The guards at Kanaan’s gate coughed on the thick exhaust fumes. Omar Yussef blushed and fumbled with the gearshift, until the vehicle shook into motion. Once he had rattled into second gear, he stopped holding his breath.
“I can’t concentrate on driving. I keep thinking about what Liana just told us,” he said. “Kanaan and Ishaq had an argument.”
“I heard.”
“Don’t you see what that could mean?”
“Could?” Khamis Zeydan snorted.
Omar Yussef turned the jeep across the road and backed into a threepoint turn.
Khamis Zeydan looked doubtfully over his shoulder at the steep drop down to Nablus. “A hill start? This isn’t a driving test.”
Omar Yussef ran the engine noisily and lowered the hand brake, so that the jeep roared up the hill. One of the guards at Kanaan’s gate put his fingers in his ears.
“I’m turning around because we’re not going back to Nablus yet,” Omar Yussef said.
“What’s the plan?”
“We’re going to the Samaritan village. I want to see the priest.”
“What for? You want to check whether his Messiah came, after all?”
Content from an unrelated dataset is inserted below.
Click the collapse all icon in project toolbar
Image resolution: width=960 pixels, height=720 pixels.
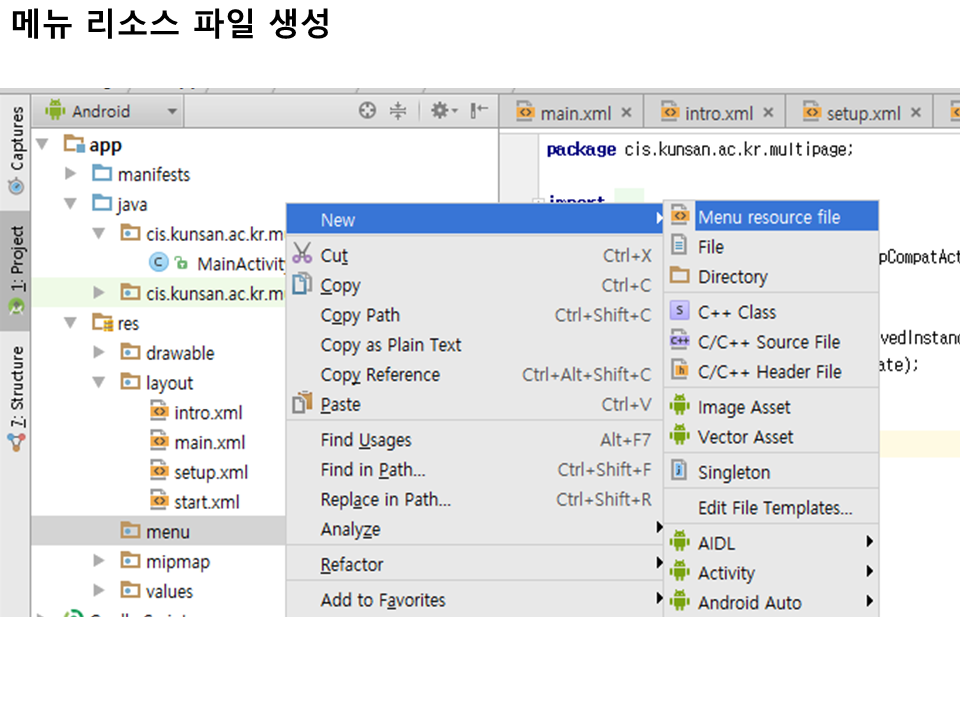398,111
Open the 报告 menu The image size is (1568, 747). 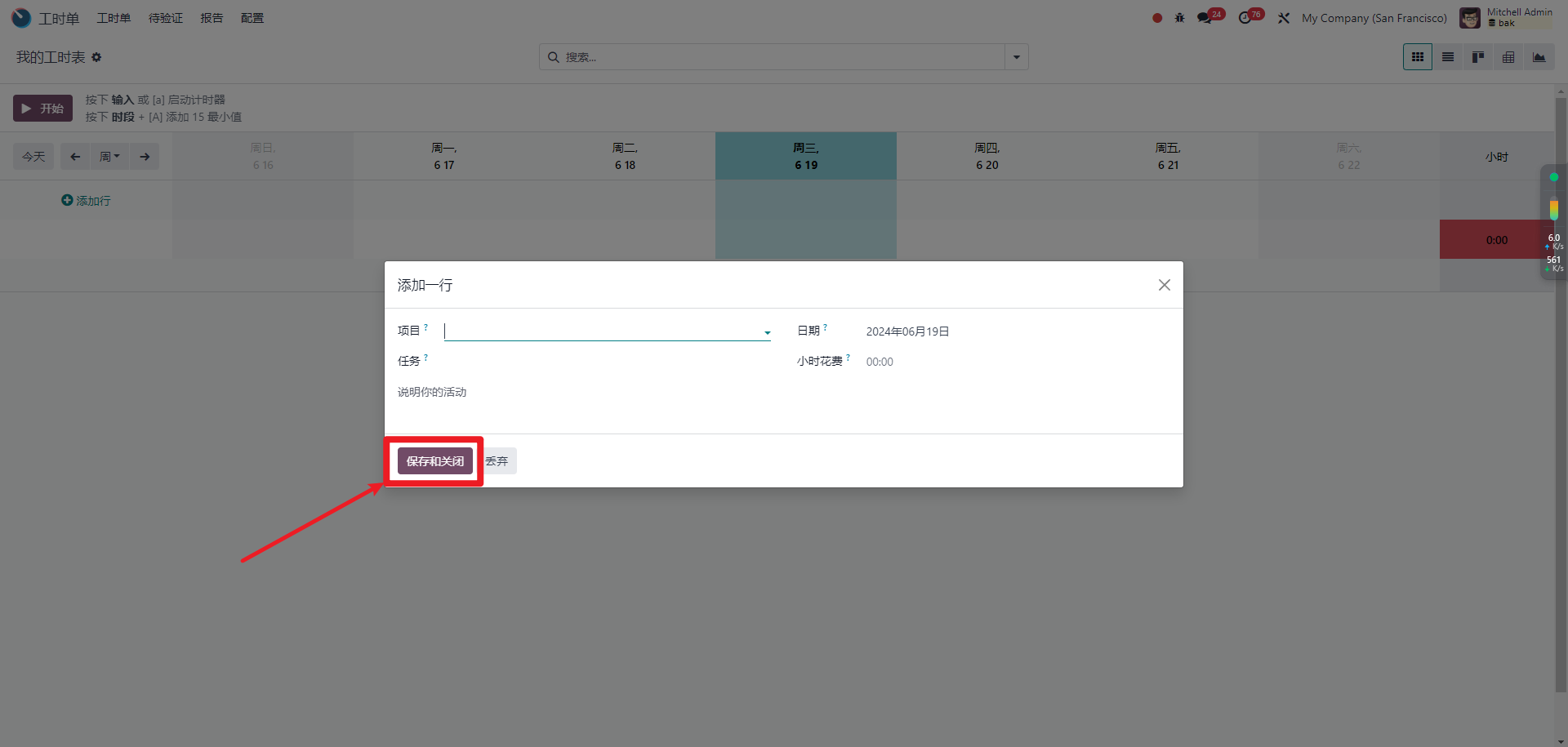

“Amin Kanaan had the dirt files, according to Liana. Then Hamas had them, because Ishaq handed them over. Liana said they were stolen from her husband. Did Ishaq steal them from Amin?”
“Awwadi stole the ancient Samaritan scroll and gave it to Ishaq in return for the files. And Ishaq gave the scroll to the priest.” Khamis Zeydan stared through the dusty windshield of the jeep.
“I don’t see why Kanaan would agree to that. They were important files and he got nothing out of the deal. Unless he wanted the Samaritans to get the scroll back.”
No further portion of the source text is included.